Trigger Words: megumikato

If improvements are to be made, the next goals would be:

  • Enhance the sense of depth and spatiality in the image. The current model's style is too flat.

  • Increase the training repetition of a specific piece of clothing or concept.

  • Adding new outfits.

Log:

Conclusion: The dataset and its captions are the most important things in training.

I feel like I've retrained it more than 40 times now. The model has achieved a result that I'm satisfied with. I've strengthened the model's style and also alleviated the problem of limb distortion and hand collapse in the previous two versions.

The previous version had a problem where the character image was very prone to collapse, and the continuity of the character style was also very poor. Many details were not learned by the model. For example, the pupil of Kato Megumi, no matter how the prompt words were written, the final result was always blurred.

To solve these problems, I tried many methods. At the beginning, I used tags to distinguish, adding corresponding tags to the pictures of different styles in the dataset, and at the same time, using a strengthened subset to put the pictures of the target style in it, in order to influence the overall style of the model and solve the problem of style consistency. But this method did not work well, and the effect was still very bad.

Then I tried to continue to increase the data in the dataset, and the dataset was still mainly pictures that are in line with the original style.

At the same time, I gradually increased the training steps, and the highest was 5000 steps. The final result was that the model's style was stable, but the phenomenon of limb distortion of the character was very serious. There are overtrain.

After this process, I should have retrained it more than 40 times, and the result still did not improve.

Finally, I began to realize that the problem should be with the dataset. Many pictures in the dataset are very gorgeous, especially some hand close-ups, which are not difficult for humans to recognize as an exaggerated perspective style, but it is completely different for machines.

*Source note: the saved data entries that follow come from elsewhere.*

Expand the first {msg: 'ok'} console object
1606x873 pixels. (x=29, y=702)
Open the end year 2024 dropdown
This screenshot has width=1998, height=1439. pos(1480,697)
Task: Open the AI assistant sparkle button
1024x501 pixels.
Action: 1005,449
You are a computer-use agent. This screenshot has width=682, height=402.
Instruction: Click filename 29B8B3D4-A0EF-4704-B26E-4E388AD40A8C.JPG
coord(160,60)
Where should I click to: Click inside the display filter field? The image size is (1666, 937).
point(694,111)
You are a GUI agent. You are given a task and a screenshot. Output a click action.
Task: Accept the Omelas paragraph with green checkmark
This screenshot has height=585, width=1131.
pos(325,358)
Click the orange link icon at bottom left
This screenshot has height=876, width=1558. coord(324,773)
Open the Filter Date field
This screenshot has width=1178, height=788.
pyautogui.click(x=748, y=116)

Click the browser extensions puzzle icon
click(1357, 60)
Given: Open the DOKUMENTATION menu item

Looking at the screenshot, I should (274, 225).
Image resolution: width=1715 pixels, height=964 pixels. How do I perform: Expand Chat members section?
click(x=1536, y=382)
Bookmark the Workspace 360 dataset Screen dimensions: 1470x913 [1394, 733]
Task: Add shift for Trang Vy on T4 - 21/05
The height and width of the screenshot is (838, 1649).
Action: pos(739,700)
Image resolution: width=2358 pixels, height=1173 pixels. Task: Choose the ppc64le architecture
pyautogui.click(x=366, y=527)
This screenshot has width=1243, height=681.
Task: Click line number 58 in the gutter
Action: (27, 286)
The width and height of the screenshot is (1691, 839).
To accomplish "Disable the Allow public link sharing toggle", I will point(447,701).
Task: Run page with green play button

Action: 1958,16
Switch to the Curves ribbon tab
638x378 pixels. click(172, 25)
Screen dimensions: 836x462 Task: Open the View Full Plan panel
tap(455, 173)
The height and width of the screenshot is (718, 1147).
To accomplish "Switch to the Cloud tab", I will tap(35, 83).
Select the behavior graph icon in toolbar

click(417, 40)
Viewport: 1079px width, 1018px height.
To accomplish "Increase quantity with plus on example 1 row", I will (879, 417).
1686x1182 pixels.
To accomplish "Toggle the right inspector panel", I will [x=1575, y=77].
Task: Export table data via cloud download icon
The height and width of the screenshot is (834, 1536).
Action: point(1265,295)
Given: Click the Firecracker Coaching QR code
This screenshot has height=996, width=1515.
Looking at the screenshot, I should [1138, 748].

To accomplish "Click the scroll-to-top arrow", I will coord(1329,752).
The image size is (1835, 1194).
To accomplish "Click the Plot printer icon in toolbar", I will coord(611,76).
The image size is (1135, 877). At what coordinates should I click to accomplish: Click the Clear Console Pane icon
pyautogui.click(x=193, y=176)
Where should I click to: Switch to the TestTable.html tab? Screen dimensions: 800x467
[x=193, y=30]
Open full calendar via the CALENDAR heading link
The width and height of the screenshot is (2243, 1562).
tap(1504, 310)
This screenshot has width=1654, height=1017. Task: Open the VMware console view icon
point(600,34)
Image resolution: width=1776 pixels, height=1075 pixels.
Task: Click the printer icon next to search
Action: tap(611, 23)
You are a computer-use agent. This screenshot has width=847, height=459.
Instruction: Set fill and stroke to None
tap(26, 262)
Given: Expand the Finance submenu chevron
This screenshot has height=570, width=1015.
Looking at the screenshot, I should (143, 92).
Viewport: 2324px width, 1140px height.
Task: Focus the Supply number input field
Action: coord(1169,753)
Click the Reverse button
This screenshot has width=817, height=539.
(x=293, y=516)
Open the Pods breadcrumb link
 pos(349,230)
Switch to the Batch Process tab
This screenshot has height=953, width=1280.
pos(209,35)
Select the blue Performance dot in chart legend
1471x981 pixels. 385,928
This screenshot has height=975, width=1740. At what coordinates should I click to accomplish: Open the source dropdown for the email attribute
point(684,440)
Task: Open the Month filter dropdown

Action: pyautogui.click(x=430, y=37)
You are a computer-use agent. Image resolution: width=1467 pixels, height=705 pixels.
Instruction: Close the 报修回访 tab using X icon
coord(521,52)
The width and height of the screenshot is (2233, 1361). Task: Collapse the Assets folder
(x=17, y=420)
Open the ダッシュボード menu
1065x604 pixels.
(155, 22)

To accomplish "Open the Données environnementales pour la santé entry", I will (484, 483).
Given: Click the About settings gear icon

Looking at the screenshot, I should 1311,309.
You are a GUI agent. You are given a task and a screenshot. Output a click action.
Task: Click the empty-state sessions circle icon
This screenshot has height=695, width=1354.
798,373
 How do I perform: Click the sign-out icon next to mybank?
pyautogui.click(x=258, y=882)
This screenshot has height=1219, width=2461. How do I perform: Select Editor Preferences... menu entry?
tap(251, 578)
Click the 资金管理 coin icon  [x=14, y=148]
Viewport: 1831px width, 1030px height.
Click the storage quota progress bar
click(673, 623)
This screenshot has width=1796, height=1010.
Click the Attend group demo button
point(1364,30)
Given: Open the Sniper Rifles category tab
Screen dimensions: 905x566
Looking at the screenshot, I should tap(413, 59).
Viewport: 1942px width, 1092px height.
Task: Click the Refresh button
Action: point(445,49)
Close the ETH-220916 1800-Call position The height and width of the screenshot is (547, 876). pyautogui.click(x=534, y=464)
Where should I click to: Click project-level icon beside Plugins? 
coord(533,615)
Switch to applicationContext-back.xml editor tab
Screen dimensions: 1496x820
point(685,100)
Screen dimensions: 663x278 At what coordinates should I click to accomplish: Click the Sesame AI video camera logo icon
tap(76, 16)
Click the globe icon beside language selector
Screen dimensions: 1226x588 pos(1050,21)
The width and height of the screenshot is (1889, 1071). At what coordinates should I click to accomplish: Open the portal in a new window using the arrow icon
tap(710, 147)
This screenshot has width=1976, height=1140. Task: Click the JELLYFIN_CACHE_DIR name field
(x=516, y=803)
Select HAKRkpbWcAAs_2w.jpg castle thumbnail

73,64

So the real problem is: for machines, many pictures in the dataset do not have a high reference value.

So I cleaned up the dataset again, adding many reference pictures that are in line with three-dimensional perspective (mainly from the character cards of koikatsu, thank all the creators who share the character cards). At the same time, I kept the tag distinction, and the training steps were also reduced back to around 1000 steps, and the current effect was achieved.

However, this model also has a data pollution problem. I made a mistake in the tag of one of the data, which affected the model's performance on the "blue school blazer" tag. The effect generated by using this tag is easy to become green instead of blue.

20241001

Trigger Words: katomegumi

Switching to a different checkpoint for retraining, I have to admit the impact of the checkpoint is really significant!

I also redrew and manually repaired the poor-quality images in the dataset to high definition and retrained at least 8 times.

However, the model's learning of tags for complex actions is still average; it is prone to distortions in body parts.

20240928

Megumi Kato from Saenai Heroine no Sodatekata

Trigger Words: megumi kato

Recently, I've been so busy with work that I haven't had much time to train models.

Today, I finally had a break and spent some time collecting a dataset and training this model.

Due to some image quality issues in the dataset, this model sometimes generates images of poor quality. And, as an old problem, the hands are prone to distortion.